--- MATERIAL FOR THIS TASK Enclosed Below ---
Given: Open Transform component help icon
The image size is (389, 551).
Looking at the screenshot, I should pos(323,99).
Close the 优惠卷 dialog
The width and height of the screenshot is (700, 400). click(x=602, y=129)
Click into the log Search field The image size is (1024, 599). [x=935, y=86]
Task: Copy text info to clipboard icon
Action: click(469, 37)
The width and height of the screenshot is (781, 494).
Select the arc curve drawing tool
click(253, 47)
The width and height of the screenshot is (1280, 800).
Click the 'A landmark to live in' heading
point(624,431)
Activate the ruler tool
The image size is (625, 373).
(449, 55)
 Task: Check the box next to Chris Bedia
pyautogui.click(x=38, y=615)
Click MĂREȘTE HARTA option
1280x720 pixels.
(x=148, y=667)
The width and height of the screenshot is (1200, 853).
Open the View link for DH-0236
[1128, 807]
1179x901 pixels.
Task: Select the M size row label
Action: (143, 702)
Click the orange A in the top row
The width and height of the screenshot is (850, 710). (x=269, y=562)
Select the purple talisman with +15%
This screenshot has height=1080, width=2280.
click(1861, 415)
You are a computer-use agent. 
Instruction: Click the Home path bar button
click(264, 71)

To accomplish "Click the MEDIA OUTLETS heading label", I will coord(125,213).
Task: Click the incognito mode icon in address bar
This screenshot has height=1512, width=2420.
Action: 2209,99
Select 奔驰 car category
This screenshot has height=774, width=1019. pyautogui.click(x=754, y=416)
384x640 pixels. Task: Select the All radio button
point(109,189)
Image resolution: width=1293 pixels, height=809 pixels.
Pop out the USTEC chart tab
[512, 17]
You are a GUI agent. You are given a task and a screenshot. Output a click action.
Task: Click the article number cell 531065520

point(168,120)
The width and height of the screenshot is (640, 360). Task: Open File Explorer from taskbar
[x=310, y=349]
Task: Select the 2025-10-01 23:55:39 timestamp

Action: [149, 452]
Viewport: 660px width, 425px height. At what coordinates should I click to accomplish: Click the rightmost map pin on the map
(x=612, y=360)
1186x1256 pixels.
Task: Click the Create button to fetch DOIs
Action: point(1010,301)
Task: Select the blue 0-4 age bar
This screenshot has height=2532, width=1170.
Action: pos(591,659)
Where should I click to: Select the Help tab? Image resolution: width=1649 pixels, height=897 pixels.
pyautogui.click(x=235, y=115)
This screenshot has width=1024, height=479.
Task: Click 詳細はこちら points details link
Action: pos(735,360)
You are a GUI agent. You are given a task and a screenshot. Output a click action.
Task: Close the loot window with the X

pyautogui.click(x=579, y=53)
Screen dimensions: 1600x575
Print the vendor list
--- End of Enclosed MATERIAL FOR THIS TASK ---
• _ABOUT THIS EXERCISE_: Beginning with the line that holds "Task: Click the incognito", copy the entries exactly to their last line, and leave out every earlier line.

• _SOLUTION TO THIS TASK_:
Task: Click the incognito mode icon in address bar
This screenshot has height=1512, width=2420.
Action: 2209,99
Select 奔驰 car category
This screenshot has height=774, width=1019. pyautogui.click(x=754, y=416)
384x640 pixels. Task: Select the All radio button
point(109,189)
Image resolution: width=1293 pixels, height=809 pixels.
Pop out the USTEC chart tab
[512, 17]
You are a GUI agent. You are given a task and a screenshot. Output a click action.
Task: Click the article number cell 531065520

point(168,120)
The width and height of the screenshot is (640, 360). Task: Open File Explorer from taskbar
[x=310, y=349]
Task: Select the 2025-10-01 23:55:39 timestamp

Action: [149, 452]
Viewport: 660px width, 425px height. At what coordinates should I click to accomplish: Click the rightmost map pin on the map
(x=612, y=360)
1186x1256 pixels.
Task: Click the Create button to fetch DOIs
Action: point(1010,301)
Task: Select the blue 0-4 age bar
This screenshot has height=2532, width=1170.
Action: pos(591,659)
Where should I click to: Select the Help tab? Image resolution: width=1649 pixels, height=897 pixels.
pyautogui.click(x=235, y=115)
This screenshot has width=1024, height=479.
Task: Click 詳細はこちら points details link
Action: pos(735,360)
You are a GUI agent. You are given a task and a screenshot. Output a click action.
Task: Close the loot window with the X

pyautogui.click(x=579, y=53)
Screen dimensions: 1600x575
Print the vendor list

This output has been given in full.